My Eastern Orthodox friends have a strange thing that they say when a loved one dies. May his memory be eternal. This made little or no sense the first few times I heard it, but seems to make a little more sense with passing time. While I would not presume to attempt to explain something that makes sense to the Orthodox, it seems to refer to one’s life having lasting import.
A few days ago, a friend and colleague reported in his blog that a loved relative had recently died, and he recalled time spent with her. In that way, her memory becomes eternal, because it has lasting impact on the life of someone who, in turn, has had a lasting impact on the life of others.
It seems that, when someone dies, the only comfort to be had is that their memory is lasting. The saddest thing is when someone passes, and nobody marks that passing. This is true tragedy. There is a tiny graveyard on the west side of Nicholasville Road, just before Regency Center, that most residents of Lexington aren’t even aware of. In it are broken, mostly illegible grave markers. Nobody seems to know who these people are, or what their stories were.
I think that one of my major motivating factors in many of the things that I do is that my memory be eternal. I’m still trying to decide if this is self-seeking or not. I want to do things that have lasting import. I think, sometimes, this is entirely about vanity, while other times it is about wanting to do things that matter, simply because they are important, and it feels good to be part of something that has lasting impact.
When my grandfather died, I was in a very wretched time of my life. In fact, I had been given divorce papers just days before Grandpere died. I was not able, at that time, to mourn his passing.
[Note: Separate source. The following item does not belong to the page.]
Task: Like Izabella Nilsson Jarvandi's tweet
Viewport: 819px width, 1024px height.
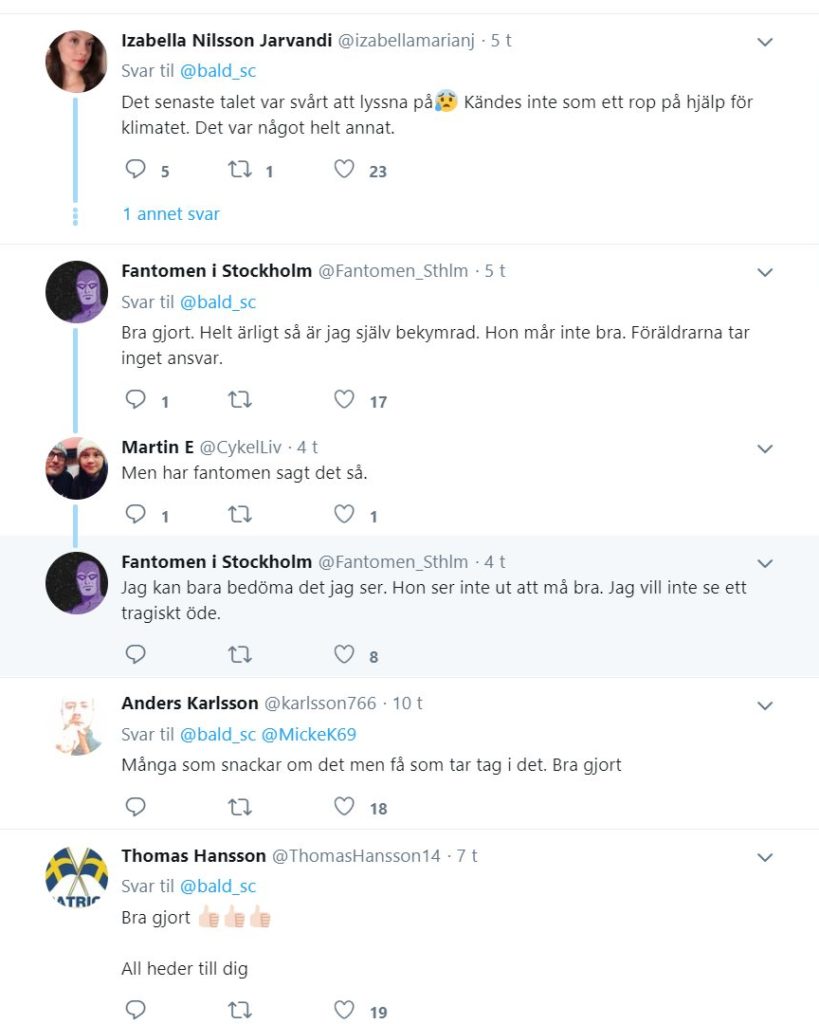Action: pyautogui.click(x=344, y=170)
It was nearly a year later when I was thinking about him, and wept at the enormous loss. And now it has been nearly two years.
My grandfather’s memory will indeed be eternal. The people he touched, and who benefited from knowing him, are countless. He wrote more letters in a year than most of us will write in our life time. Heck, he wrote more letters in a month than most of us will write in our life time.
And, in ways that I notice all the time, Grandpere is part of who I am. I notice tiny manerisms that I have, from time to time, that remind me of him. And other not-so-tiny things that I see in myself, and my father, and my brother.
Grandpere, I miss you, and your memory is eternal.